母が送ってくれた2つのビデオ。病室で(父の体に管もついてる)母がろれつのあまり回らない父に「焼酎を飲んでしまった」ということを語らせている1分ぐらいの映像が2つ。この期に及んでこんなことをさせられている父のことを気の毒だと思う反面、お互いこのパータンで支え合い生きてきた2人にしかわからないこともたくさんあるだろうし、母が私に「事実を知ってほしかった」というのもよくわかるだけに色んな意味で辛い。

 

母はスマホがなかった時代から、夫の酒癖の悪さを録音機で録音したりして、私や父の姉たちに聞かせてくることがあった。それを聞かされる方は、黙り込むしかないんだけど、母はそれで少し気持ちがすっきりしたんだろう。

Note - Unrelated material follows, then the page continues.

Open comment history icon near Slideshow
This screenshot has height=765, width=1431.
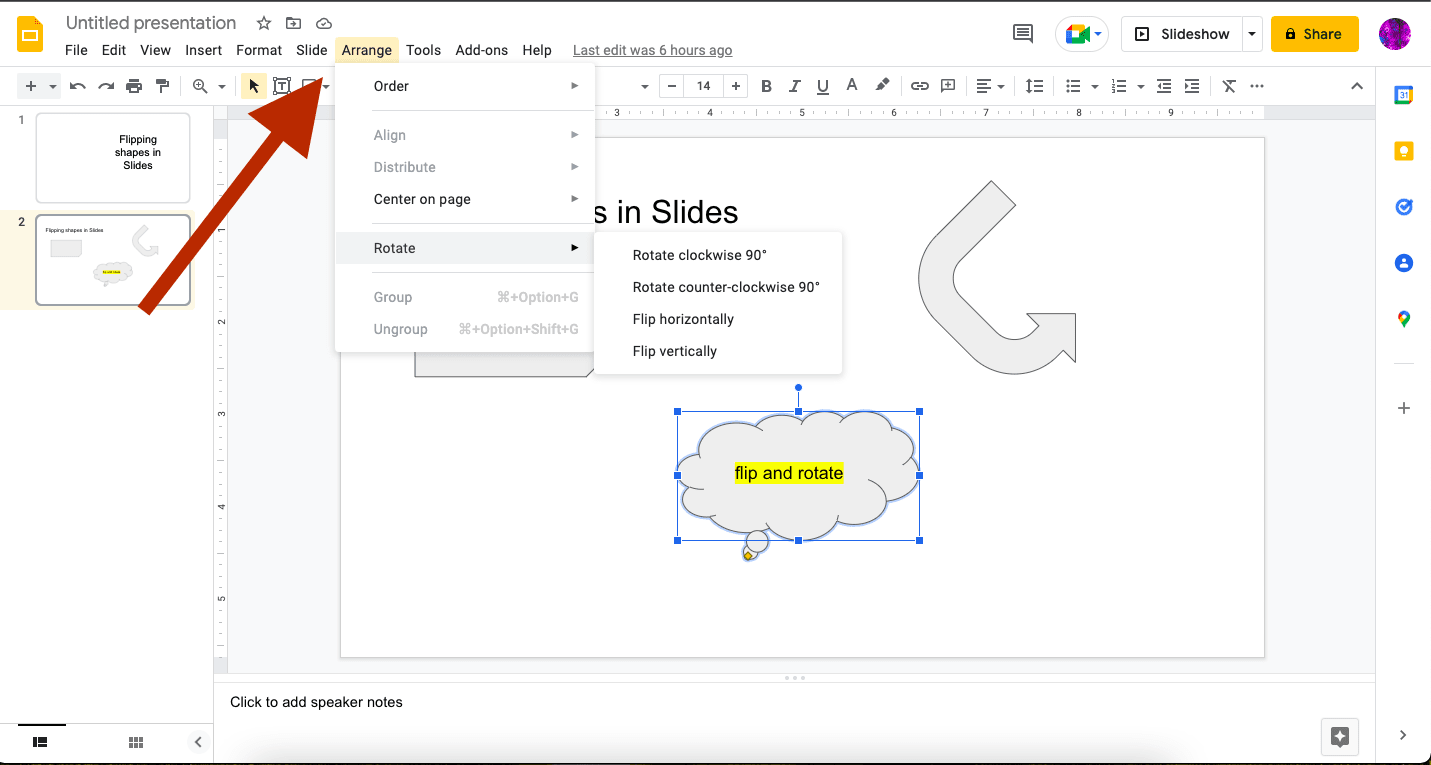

今回の緊急事態も私にそのビデオを送りつけることで、彼女の気持ちが少しでも安定するなら、それはそれでよし。

 

82歳で隠れて飲酒をしないといけなかった父のことを思っても切ない。飲酒をした場所は、父親にとっては神聖な場所でもある仕事場だった。彼は今だに仕事命で、2年前の交通事故で腰を骨折した後も奇跡の復活を遂げ、仕事に戻った。

 

合理的で正義感の強い母。幼いころに音楽教師をしていた父親を肺の病気で亡くし、シングルマザーに育てられて高校生から自活を始めた母。戦争孤児で、こちらも甘えるところはどこにもないまま大きくなった父親。彼は地元の人たちにとって、すごく大切な場所を作り、守った人物でもある。

 

2人が出会って家族を持って、私と兄を一生懸命育ててくれた。お金だって出し惜しみすることなく、たくさん出してもらった。贅沢はしなかったけれど、やりたいと思うことは兄も私もなんでもさせてもらった(教育に関しては特に)。

 

子供を2人育ててみてはじめて、それがどんなにすごいことだったか知った。家業を営みながら地域の人たちと密に関わり、そして子育てをするなんて、どんだけがんばりやさんなのよあなた達、と思う。

 

生きていれば本当にいろんなことがある。病気や事故、悲しいこととか辛いこともいっぱいある。でもそれでも嬉しかったり楽しかったりする瞬間もたくさんあって、それを繰り返して立ち上がって、元気になって、生活を続けていってる。そのこと自体がもう奇跡なんだが。

 

母のメールの中に、父が最近口癖にしていたことが書いてあった。「みんな死んでしまった」って。そこに、彼の今の悲しみとか辛さとか、孤独が詰まっている気がして、泣けた。私も彼の中ではもう死んでいるかもしれない。父はテキストとか電話とかする人ではないので、連絡も途絶えていたし。


12月17日が父親の誕生日で、毎年手紙を書いて送っていたんだけど、今年はそれができなかった。仕事やその他のやらなきゃいけないことをこなすのに手一杯で、コロナにも感染して体調もいまいちだったから、少し落ち着いてから、と先延ばしにしてしまった。言い訳はいくらでも浮かぶけど、やらなかったことは事実。

 

やっと手紙を書いて送ったのが、父の誕生日の一ヶ月後の1月17日だった。6月にはみんなで会いに行くよ、って書いた。

 

意識ははっきりしているみたいだけれど脳梗塞右麻酔になった父。手紙が届いても、もう読めないかもしれない。

 

12月の慌ただしいころに時間をかけて、ただの職場の同僚にクリスマスカードを書いたりしてたじゃん、私…と思う。

 

自分を責めたところで誰も救われないのはわかってるんだけど、後悔先に立たず。